= WORK INSTRUCTION =
Every record that follows should be output exactly as it is given.

= INPUT MATERIAL =

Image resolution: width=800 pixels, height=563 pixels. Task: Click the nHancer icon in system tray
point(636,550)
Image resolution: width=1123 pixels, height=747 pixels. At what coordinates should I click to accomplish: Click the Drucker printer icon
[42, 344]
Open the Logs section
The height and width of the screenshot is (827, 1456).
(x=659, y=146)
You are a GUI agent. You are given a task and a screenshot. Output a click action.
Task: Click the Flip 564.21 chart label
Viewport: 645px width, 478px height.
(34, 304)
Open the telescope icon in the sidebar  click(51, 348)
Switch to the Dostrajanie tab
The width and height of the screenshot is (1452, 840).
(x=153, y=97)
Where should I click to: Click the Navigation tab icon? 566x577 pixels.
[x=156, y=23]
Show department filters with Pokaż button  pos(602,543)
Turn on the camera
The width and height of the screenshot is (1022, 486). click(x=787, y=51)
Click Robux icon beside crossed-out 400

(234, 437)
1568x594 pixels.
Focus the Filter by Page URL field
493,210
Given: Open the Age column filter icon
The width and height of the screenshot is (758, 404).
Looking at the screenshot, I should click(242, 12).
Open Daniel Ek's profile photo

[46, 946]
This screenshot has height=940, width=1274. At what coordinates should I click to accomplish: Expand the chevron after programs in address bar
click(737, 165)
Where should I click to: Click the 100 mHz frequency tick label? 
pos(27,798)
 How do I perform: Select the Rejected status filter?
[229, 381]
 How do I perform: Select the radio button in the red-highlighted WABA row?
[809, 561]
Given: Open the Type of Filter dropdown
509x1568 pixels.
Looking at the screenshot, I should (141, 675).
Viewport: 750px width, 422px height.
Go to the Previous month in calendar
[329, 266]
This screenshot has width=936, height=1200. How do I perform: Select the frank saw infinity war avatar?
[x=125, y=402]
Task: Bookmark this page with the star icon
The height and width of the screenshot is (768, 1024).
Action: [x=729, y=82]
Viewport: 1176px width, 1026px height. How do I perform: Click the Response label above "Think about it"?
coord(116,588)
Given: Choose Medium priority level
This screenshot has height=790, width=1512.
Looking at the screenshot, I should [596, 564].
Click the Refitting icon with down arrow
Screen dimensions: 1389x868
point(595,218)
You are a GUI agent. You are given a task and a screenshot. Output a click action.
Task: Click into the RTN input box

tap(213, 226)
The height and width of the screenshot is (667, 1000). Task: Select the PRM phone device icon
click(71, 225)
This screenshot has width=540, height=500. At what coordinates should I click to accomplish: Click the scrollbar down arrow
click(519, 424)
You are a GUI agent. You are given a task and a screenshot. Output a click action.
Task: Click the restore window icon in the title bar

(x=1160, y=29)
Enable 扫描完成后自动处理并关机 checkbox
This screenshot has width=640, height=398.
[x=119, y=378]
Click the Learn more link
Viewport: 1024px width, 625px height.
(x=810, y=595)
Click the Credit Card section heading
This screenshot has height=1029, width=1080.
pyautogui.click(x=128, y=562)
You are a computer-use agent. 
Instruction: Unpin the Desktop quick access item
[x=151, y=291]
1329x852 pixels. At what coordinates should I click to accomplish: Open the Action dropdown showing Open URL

= ANSWER FOR THIS EXERCISE =
Image resolution: width=800 pixels, height=563 pixels. Task: Click the nHancer icon in system tray
point(636,550)
Image resolution: width=1123 pixels, height=747 pixels. At what coordinates should I click to accomplish: Click the Drucker printer icon
[42, 344]
Open the Logs section
The height and width of the screenshot is (827, 1456).
(x=659, y=146)
You are a GUI agent. You are given a task and a screenshot. Output a click action.
Task: Click the Flip 564.21 chart label
Viewport: 645px width, 478px height.
(34, 304)
Open the telescope icon in the sidebar  click(51, 348)
Switch to the Dostrajanie tab
The width and height of the screenshot is (1452, 840).
(x=153, y=97)
Where should I click to: Click the Navigation tab icon? 566x577 pixels.
[x=156, y=23]
Show department filters with Pokaż button  pos(602,543)
Turn on the camera
The width and height of the screenshot is (1022, 486). click(x=787, y=51)
Click Robux icon beside crossed-out 400

(234, 437)
1568x594 pixels.
Focus the Filter by Page URL field
493,210
Given: Open the Age column filter icon
The width and height of the screenshot is (758, 404).
Looking at the screenshot, I should click(242, 12).
Open Daniel Ek's profile photo

[46, 946]
This screenshot has height=940, width=1274. At what coordinates should I click to accomplish: Expand the chevron after programs in address bar
click(737, 165)
Where should I click to: Click the 100 mHz frequency tick label? 
pos(27,798)
 How do I perform: Select the Rejected status filter?
[229, 381]
 How do I perform: Select the radio button in the red-highlighted WABA row?
[809, 561]
Given: Open the Type of Filter dropdown
509x1568 pixels.
Looking at the screenshot, I should (141, 675).
Viewport: 750px width, 422px height.
Go to the Previous month in calendar
[329, 266]
This screenshot has width=936, height=1200. How do I perform: Select the frank saw infinity war avatar?
[x=125, y=402]
Task: Bookmark this page with the star icon
The height and width of the screenshot is (768, 1024).
Action: [x=729, y=82]
Viewport: 1176px width, 1026px height. How do I perform: Click the Response label above "Think about it"?
coord(116,588)
Given: Choose Medium priority level
This screenshot has height=790, width=1512.
Looking at the screenshot, I should [596, 564].
Click the Refitting icon with down arrow
Screen dimensions: 1389x868
point(595,218)
You are a GUI agent. You are given a task and a screenshot. Output a click action.
Task: Click into the RTN input box

tap(213, 226)
The height and width of the screenshot is (667, 1000). Task: Select the PRM phone device icon
click(71, 225)
This screenshot has width=540, height=500. At what coordinates should I click to accomplish: Click the scrollbar down arrow
click(519, 424)
You are a GUI agent. You are given a task and a screenshot. Output a click action.
Task: Click the restore window icon in the title bar

(x=1160, y=29)
Enable 扫描完成后自动处理并关机 checkbox
This screenshot has width=640, height=398.
[x=119, y=378]
Click the Learn more link
Viewport: 1024px width, 625px height.
(x=810, y=595)
Click the Credit Card section heading
This screenshot has height=1029, width=1080.
pyautogui.click(x=128, y=562)
You are a computer-use agent. 
Instruction: Unpin the Desktop quick access item
[x=151, y=291]
1329x852 pixels. At what coordinates should I click to accomplish: Open the Action dropdown showing Open URL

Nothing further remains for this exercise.